Heavy gunfire has been heard outside the Libyan interim parliament in the capital Tripoli and the gunmen have also set fire to the building.

A spokesman for General Khalifa Haftar said his forces were responsible for the raid. The gunfire reportedly came from anti-aircraft weapons and rocket propelled grenades, according to News24.com.

Local Libyan TV reported that General National Congress (GNC) president Abu Sahmain and seven other MPS have been kidnapped, but these are unconfirmed reports.

A joint statement from Libya's government, army and congress has denounced General Haftar's actions as an attempted "coup", according to Mary Fitzgerald, a journalist working in Libya.

General Haftar's spokesman Mohammed al Hegazi told television channel Alahrar that the offensive was carried out in order to arrest Islamists, but General Haftar's forces were met with resistance.

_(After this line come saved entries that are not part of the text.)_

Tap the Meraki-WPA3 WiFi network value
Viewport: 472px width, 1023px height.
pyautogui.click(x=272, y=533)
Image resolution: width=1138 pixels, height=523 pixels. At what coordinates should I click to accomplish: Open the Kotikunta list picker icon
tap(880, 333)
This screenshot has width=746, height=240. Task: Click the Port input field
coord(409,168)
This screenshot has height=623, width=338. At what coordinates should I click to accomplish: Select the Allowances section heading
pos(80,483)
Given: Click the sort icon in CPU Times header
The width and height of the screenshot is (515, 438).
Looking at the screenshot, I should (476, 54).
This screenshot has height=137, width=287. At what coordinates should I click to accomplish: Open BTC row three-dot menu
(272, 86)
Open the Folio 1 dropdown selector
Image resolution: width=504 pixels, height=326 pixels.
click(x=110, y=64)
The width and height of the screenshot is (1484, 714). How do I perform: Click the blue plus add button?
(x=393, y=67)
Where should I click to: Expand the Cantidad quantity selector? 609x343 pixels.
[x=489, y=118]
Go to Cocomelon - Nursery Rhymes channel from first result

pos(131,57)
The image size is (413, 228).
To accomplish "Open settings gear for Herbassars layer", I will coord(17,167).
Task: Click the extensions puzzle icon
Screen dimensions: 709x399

"These are members of the Libyan National Army," he said, using the name of the forces commanded by General Haftar.

This image reportedly shows members of Libya's GNC being arrested by military in Tripoli
This image reportedly shows members of Libya's GNC being arrested by military in TripoliTwitter Fatima Said @fattysaid

Al Hegazi called the parliament the "heart of the crisis" in Libya, and added: "This parliament is what supports these extremist Islamist entities.

"The aim was to arrest these Islamist bodies who wear the cloak of politics."

A journalist from the Associated Press news agency reported seeing militias armed with machine-gun mounted vehicles near the building.

The parliament is split between Islamist and non-Islamist forces who have argued over choosing a new government and holding fresh elections.

A security official said the gunmen have also shelled a nearby military base controlled by an Islamist militia.

The Al Qaaqaa and Sawaaq militias are both based near the parliament. They operate under the government's mandate but support non-Islamist political forces.

General Hafter is said to be waging an offensive against militants in Libya's second largest city, Benghazi.

Authorities have accused him of carrying out a coup, but General Hafter has said they have no mandate and has vowed to continue.

More than 70 people were killed on Friday in clashes between irregular army forces and Islamist militants in Benghazi.